Asam Asetat (Acetic Acid, Ethanoic Acid, Methyl Carboxylic Acid) adalah
senyawa kimia dengan rumus molekul CH3COOH, berupa cairan jernihtidak
berwarna, berbau tajam, dan berasa asam. Bahan kimia ini memiliki titik didih
sekitar 117,9° C pada tekanan 1 atm, dan pada konsentrasi tinggi akan
menimbulkan korosi pada berbagai jenis logam.
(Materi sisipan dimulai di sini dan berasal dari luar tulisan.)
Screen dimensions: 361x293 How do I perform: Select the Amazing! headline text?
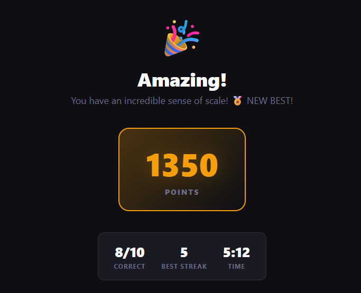[182, 80]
Asam asetat, asam etanoat atau asam cuka adalah senyawa kimia asam
organik yang dikenal sebagai pemberi rasa asam dan aroma dalam makanan. Asam
cuka memiliki rumus empiris C2H4O2. Rumus ini seringkali ditulis dalam bentuk
CH3COOH, CH3COOH, atau CH3CO2H.

12
Asam asetat murni (disebut asam asetat glasial) adalah cairan higroskopis
tak berwarna, dan memiliki titik beku 16.7°C.Atom hidrogen (H) pada gugus
karboksil (−COOH) dalam asam karboksilat seperti asam asetat dapat dilepaskan
sebagai ion H+ (proton), sehingga memberikan sifat asam. Asam asetat adalah asam
lemah monoprotik dengan nilai pKa=4.8. Basa konjugasinya adalah asetat
(CH3COO−). Sebuah larutan 1.0 M asam asetat (kira-kira sama dengan konsentrasi
pada cuka rumah) memiliki pH sekitar 2.4.
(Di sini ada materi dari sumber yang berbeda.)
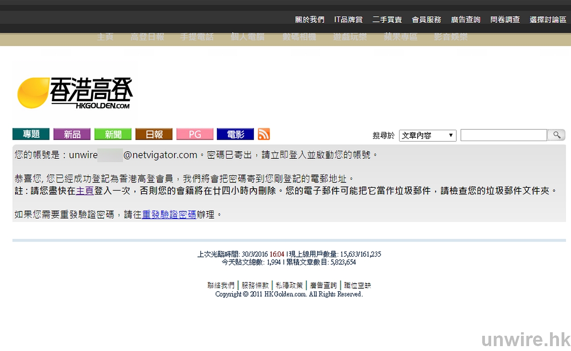Go to 選擇討論區 in top menu

(548, 20)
Asam asetat cair adalah pelarut protik hidrofilik (polar), mirip seperti air
dan etanol. Asam asetat bercambur dengan mudah dengan pelarut polar atau
nonpolar lainnya seperti air, kloroform dan heksana. Asam asetat bersifat korosif
terhadap banyak logam seperti besi, magnesium, dan seng, membentuk gas
hidrogen dan garam-garam asetat (disebut logam asetat).
Asam asetat merupakan pereaksi kimia dan bahan baku industry yang
penting. Asam asetat digunakan dalam produksi polimer seperti polietilena
tereftalat, selulosa asetat, dan polivinil asetat, maupun berbagai macam serat dan
kain. Dalam industri makanan, asam asetat digunakan sebagai pengatur keasaman.
Di rumah tangga, asam asetat encer juga sering digunakan sebagai pelunak air.